* **Problem to work on**
The entries that follow include a run beginning at the line with "Image resolution: width=1456 pixels, height=819 pixels. At" and ending at the line with "Task: Select the Fillet tool"; restate that run word for word and leave the rest out.

* **Data supplied**
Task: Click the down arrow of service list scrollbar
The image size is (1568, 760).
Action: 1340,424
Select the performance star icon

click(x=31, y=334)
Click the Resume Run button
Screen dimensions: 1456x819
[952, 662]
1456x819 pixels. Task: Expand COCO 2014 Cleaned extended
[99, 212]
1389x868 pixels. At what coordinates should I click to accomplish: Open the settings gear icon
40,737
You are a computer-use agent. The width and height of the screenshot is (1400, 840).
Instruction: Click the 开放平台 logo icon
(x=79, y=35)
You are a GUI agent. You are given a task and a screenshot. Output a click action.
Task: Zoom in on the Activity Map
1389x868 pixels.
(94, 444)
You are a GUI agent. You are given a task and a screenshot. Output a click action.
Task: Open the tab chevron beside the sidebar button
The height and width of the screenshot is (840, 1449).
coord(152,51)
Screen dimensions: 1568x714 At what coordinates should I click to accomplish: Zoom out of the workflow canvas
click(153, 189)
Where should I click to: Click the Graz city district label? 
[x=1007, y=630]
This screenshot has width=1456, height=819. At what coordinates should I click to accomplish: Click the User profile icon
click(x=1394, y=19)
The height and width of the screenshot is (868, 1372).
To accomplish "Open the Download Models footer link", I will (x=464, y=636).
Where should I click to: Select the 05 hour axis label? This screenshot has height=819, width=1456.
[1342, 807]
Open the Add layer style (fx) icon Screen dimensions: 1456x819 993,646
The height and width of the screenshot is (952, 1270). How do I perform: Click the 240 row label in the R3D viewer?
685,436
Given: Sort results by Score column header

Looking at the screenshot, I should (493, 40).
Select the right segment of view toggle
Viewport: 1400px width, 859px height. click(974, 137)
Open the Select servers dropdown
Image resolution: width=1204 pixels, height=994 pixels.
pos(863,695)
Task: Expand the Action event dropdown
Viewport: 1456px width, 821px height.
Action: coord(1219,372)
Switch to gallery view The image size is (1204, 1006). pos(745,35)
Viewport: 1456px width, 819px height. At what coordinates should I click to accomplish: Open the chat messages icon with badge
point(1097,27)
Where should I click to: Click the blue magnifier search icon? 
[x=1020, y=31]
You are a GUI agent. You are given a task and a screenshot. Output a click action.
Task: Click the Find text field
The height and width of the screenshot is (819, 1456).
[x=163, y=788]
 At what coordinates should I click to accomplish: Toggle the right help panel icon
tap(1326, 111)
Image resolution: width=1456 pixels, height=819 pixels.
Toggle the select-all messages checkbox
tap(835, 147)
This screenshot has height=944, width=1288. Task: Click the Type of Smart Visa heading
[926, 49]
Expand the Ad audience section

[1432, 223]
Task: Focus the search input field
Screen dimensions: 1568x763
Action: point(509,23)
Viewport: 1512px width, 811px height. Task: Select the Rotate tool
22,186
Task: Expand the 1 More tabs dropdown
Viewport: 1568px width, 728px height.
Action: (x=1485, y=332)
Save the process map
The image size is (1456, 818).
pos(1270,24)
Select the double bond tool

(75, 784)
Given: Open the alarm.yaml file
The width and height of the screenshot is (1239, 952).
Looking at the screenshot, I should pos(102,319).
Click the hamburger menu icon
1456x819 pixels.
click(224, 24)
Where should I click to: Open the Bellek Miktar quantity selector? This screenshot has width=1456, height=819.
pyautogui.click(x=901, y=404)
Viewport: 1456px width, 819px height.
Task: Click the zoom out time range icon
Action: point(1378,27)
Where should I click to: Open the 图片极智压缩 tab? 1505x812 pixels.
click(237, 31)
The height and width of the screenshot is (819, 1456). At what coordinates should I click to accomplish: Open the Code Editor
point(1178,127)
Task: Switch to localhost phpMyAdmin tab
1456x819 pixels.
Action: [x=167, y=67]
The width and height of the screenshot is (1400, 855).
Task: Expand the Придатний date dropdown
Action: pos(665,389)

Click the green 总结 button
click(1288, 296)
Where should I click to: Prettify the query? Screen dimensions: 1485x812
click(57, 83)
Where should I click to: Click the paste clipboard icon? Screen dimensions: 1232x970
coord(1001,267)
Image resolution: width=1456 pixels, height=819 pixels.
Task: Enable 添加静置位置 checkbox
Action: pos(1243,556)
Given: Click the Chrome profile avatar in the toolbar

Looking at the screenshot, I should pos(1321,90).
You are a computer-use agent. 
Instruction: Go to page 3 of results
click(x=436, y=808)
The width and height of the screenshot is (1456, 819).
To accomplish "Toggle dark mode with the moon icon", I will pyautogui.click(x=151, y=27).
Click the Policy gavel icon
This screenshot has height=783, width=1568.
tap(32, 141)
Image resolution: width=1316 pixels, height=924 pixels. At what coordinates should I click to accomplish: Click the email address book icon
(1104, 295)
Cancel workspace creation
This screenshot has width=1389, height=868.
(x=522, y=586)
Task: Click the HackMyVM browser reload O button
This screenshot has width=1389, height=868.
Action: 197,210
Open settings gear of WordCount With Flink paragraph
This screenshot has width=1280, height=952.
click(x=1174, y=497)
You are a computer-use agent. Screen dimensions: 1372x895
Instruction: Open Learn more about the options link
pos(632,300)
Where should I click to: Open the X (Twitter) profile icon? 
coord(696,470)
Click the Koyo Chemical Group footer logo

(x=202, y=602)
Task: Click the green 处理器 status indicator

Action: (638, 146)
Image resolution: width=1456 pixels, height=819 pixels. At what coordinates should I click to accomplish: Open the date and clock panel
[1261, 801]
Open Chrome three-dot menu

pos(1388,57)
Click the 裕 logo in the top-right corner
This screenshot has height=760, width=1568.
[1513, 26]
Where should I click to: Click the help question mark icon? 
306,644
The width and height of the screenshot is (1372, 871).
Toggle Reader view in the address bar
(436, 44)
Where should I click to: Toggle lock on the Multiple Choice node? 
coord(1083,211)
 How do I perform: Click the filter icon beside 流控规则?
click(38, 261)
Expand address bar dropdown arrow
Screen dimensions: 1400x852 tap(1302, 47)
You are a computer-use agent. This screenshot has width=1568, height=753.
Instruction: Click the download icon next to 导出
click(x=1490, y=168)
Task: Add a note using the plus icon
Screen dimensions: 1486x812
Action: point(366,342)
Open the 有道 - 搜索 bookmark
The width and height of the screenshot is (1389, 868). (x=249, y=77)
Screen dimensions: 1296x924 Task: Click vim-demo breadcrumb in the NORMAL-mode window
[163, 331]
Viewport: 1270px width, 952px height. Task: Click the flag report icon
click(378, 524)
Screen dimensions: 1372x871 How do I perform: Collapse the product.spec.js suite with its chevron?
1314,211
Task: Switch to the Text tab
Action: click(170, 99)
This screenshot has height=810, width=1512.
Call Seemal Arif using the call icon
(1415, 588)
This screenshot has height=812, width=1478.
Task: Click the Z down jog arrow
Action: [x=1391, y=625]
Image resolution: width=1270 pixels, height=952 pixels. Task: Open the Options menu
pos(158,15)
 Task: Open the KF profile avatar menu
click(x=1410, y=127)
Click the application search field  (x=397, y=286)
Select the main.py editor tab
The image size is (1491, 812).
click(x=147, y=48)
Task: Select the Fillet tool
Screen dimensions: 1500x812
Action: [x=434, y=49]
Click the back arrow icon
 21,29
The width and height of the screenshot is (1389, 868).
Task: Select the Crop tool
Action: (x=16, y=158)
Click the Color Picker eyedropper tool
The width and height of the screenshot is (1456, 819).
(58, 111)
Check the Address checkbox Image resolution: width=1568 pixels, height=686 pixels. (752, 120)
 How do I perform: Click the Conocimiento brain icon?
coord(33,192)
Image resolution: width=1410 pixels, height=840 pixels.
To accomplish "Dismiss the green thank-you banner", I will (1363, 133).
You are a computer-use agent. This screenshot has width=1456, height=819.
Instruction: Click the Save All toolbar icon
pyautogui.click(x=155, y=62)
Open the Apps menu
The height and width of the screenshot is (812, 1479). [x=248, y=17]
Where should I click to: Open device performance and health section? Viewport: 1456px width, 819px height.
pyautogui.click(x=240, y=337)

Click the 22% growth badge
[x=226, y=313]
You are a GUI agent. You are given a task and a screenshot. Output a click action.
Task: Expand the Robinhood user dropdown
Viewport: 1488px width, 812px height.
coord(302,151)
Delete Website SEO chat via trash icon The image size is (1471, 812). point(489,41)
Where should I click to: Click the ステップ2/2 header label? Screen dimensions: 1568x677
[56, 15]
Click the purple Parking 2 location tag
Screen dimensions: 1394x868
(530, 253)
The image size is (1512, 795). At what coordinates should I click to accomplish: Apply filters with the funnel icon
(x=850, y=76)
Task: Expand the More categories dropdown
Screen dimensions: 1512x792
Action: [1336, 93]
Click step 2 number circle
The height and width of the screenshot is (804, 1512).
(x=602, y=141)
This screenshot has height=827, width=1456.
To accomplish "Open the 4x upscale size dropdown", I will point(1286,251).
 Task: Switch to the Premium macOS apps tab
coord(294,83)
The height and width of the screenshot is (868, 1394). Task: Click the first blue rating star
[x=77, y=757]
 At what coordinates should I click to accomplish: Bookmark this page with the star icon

* **Finished exercise**
Image resolution: width=1456 pixels, height=819 pixels. At what coordinates should I click to accomplish: Open the date and clock panel
[1261, 801]
Open Chrome three-dot menu

pos(1388,57)
Click the 裕 logo in the top-right corner
This screenshot has height=760, width=1568.
[1513, 26]
Where should I click to: Click the help question mark icon? 
306,644
The width and height of the screenshot is (1372, 871).
Toggle Reader view in the address bar
(436, 44)
Where should I click to: Toggle lock on the Multiple Choice node? 
coord(1083,211)
 How do I perform: Click the filter icon beside 流控规则?
click(38, 261)
Expand address bar dropdown arrow
Screen dimensions: 1400x852 tap(1302, 47)
You are a computer-use agent. This screenshot has width=1568, height=753.
Instruction: Click the download icon next to 导出
click(x=1490, y=168)
Task: Add a note using the plus icon
Screen dimensions: 1486x812
Action: point(366,342)
Open the 有道 - 搜索 bookmark
The width and height of the screenshot is (1389, 868). (x=249, y=77)
Screen dimensions: 1296x924 Task: Click vim-demo breadcrumb in the NORMAL-mode window
[163, 331]
Viewport: 1270px width, 952px height. Task: Click the flag report icon
click(378, 524)
Screen dimensions: 1372x871 How do I perform: Collapse the product.spec.js suite with its chevron?
1314,211
Task: Switch to the Text tab
Action: click(170, 99)
This screenshot has height=810, width=1512.
Call Seemal Arif using the call icon
(1415, 588)
This screenshot has height=812, width=1478.
Task: Click the Z down jog arrow
Action: [x=1391, y=625]
Image resolution: width=1270 pixels, height=952 pixels. Task: Open the Options menu
pos(158,15)
 Task: Open the KF profile avatar menu
click(x=1410, y=127)
Click the application search field  (x=397, y=286)
Select the main.py editor tab
The image size is (1491, 812).
click(x=147, y=48)
Task: Select the Fillet tool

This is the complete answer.